A similar violation of the Constitution was committed in another Obasanjo-instigated purported impeachment of former Oyo State Governor Rasheed Ladoja. Those employed to carry out the unconstitutional impeachment could not risk the anger of Ladoja’s supporters at the proper venue, Oyo State House of Assembly. Instead, the political hatchet men employed against Ladoja were transported to and hidden in a hotel in Ibadan, where they claimed to have impeached Governor Ladoja, one of those accused of not supporting Obasanjo’s third term ambition. A court of law in Ibadan nullified the so-called impeachment on the ground, among others, that the excercise took place at a wrong venue, instead of the Oyo State House of Assembly
In a third case, former President Obasanjo employed the collaboration of the then EFCC boss, Ribadu, and claimed to have removed Vice President Atiku Abubar from office. The court later ruled only the National Assembly could remove a Vice President from office. All these landmark judgements also constitute the limit of separation of powers. There is nothing absolute about it. It is more worrisome because we operate a written Constitution. On the other hand, for over 1,000 years, Britain has been operating an unwritten constitution without any clash on separation of powers among the monarchy, the ececutive, judiciary and parliament.

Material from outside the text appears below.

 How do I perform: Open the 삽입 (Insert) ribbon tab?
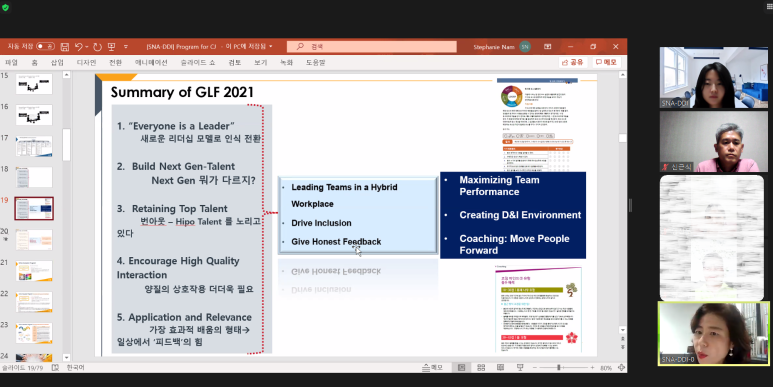point(57,63)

The constant brickbats from the National Assembly can only be amusing. The same laws, which operate at the federal level, also apply at the stale level. Again, in the Senate are former governors who, in their time, completely reduced state houses of assembly to echo chambers of the governors. Which state house of assembly in Nigeria ever risks impeachment threat against any governor? Only the few virtually physically intimidated during the Obasanjo era. Otherwise, state houses of assembly are lifeless under governors. And when these same governors migrate to the Senate, they still aim at pushing the executive around. They cannot have it both ways.
Post script: Governor Ayodele Fayose is gradually earning some distinction. His victory in the 2015 governorship election was alleged by political opponents to have been assisted by high-ranking military officers, some of whom have since been named and disciplined. Now outgoing, Fayose, like his contemporaries, personally chose a successor but with finesse. In a rare case among state governors, he chose his deputy, Olusola Kolapo Eleka. This is unlike the disharmony, if not mutual hatred, which finally separates state governors and their deputies. This development has generated public interest in the outcome of the imminent governorship duel in Ekiti State.